» **Input for this task**:

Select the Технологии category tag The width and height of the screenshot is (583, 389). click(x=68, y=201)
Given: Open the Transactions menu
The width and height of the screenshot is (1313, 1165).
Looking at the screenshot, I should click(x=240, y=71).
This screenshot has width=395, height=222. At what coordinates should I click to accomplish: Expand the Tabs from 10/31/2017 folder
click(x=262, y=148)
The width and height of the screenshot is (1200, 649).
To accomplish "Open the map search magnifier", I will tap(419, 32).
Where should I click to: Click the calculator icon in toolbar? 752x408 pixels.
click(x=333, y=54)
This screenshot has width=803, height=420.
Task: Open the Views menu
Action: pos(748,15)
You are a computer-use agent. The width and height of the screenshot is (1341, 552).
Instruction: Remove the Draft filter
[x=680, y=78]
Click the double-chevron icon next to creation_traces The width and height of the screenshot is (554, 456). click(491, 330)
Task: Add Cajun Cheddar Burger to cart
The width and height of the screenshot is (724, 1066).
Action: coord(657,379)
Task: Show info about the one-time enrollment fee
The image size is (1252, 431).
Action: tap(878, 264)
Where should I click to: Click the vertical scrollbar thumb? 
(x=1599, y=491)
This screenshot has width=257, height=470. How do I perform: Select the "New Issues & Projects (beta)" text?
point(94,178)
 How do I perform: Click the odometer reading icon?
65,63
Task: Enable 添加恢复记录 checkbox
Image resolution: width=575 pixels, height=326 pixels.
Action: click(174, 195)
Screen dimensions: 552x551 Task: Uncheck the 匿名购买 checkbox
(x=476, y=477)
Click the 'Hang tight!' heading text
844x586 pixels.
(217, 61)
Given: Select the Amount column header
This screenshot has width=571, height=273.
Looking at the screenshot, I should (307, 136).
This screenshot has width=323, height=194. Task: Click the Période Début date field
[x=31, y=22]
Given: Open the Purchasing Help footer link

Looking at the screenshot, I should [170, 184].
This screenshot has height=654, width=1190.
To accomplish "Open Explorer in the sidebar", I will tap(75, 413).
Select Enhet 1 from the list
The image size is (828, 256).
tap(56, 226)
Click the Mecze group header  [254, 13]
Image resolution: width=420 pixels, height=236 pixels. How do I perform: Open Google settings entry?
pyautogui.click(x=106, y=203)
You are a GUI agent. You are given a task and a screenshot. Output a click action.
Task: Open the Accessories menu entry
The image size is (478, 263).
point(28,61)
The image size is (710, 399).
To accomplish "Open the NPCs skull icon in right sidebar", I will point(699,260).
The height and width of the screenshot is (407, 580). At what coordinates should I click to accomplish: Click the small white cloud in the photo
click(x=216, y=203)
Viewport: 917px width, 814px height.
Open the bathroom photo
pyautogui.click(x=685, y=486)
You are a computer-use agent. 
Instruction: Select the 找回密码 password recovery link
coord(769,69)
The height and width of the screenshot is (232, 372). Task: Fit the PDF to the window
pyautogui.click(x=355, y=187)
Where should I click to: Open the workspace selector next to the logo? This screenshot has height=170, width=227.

» **Exercise prompt**: Everything above from the line with "You are a GUI" to the line with "The image size is (710, 399).", both included, must be repeated exactly, and nothing outside that range.

» **Solution**:
You are a GUI agent. You are given a task and a screenshot. Output a click action.
Task: Open the Accessories menu entry
The image size is (478, 263).
point(28,61)
The image size is (710, 399).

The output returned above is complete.